# Audi Exclusive Sighting: Velvet Purple R8 V10



## [email protected] (Apr 9, 2004)

Perhaps it's not a surprise that the highest install rates for special Audi Exclusive tailoring are on the Audi's R8. One of the latest we've spotted is this Velvet Purple example photographed by the folks over on the IAmAudi website. Even cooler, the car isn't just painted a special color - the owner opting for a cool-looking black and magnolia interior as well.










Check out more photos after the jump.

* Full Story *


----------



## jdb7 (Sep 5, 2009)

George,

Hope you enjoyed LeMans, great coverage ! Wish I was there for the 4th 1-2-3 win !

> [Recorded data]

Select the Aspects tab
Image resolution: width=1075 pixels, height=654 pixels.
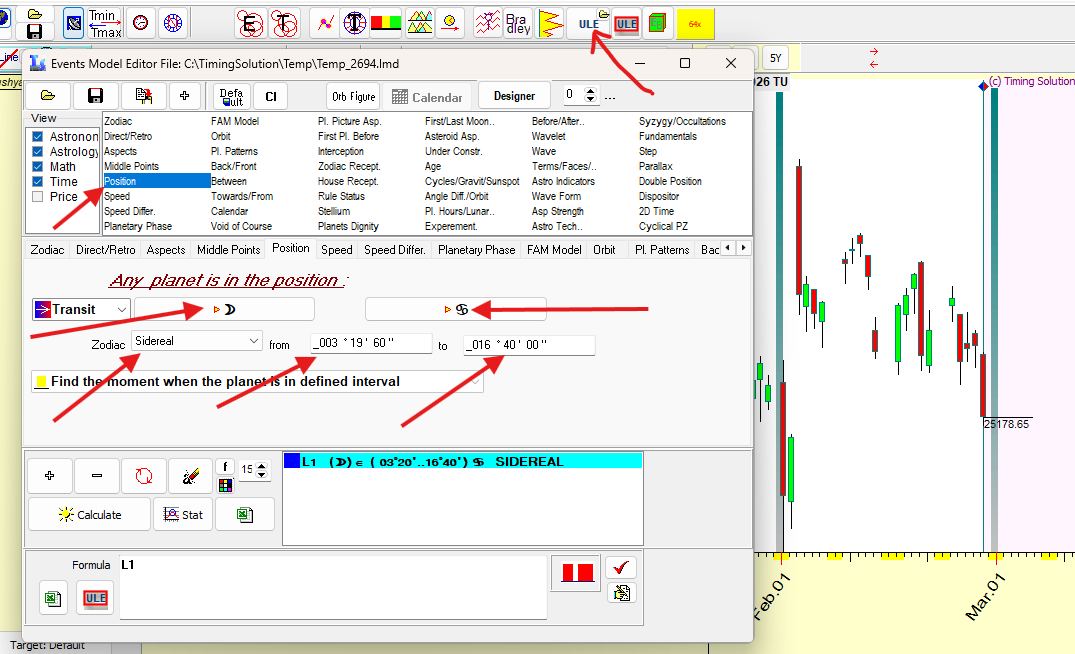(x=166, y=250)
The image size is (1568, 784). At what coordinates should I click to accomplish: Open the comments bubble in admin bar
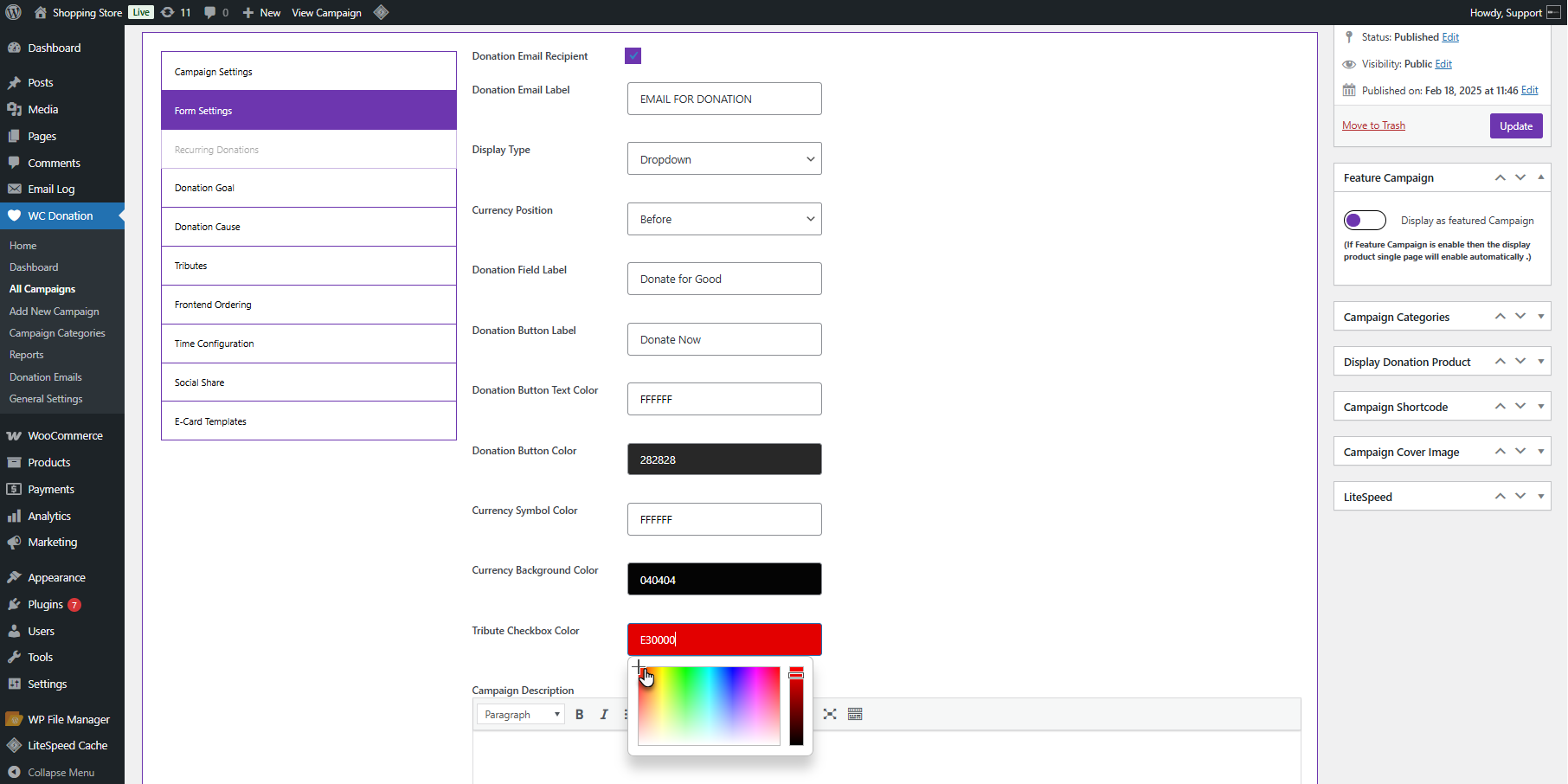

> [Directions]
[1] In the Audi R8 thread, condense the paragraph beginning "Perhaps it's not a surprise" into a short bulleted list that keeps its main facts.
[2] Resume the Audi R8 thread with a new passage that follows its final post.

> [Replies]
[1]
- Audi's R8 has the highest install rates for special Audi Exclusive tailoring.
- One of the latest examples spotted is a Velvet Purple car photographed by the IAmAudi website.
- Besides the special paint color, the owner chose a black and magnolia interior.

[2]
This R8 is actually Black with Magnolia combo not Tan as posted.

Keep the Audi Exclusive sightings comin' because they are awesome !

Ciao 4 now,

JDB- ABS Audi of Austin, TX


----------



## [email protected] (Apr 9, 2004)

jdb7;bt218 said:


> George,
> 
> Hope you enjoyed LeMans, great coverage ! Wish I was there for the 4th 1-2-3 win !
> This R8 is actually Black with Magnolia combo not Tan as posted.
> ...


Will fix it right away. Thanks for the correction.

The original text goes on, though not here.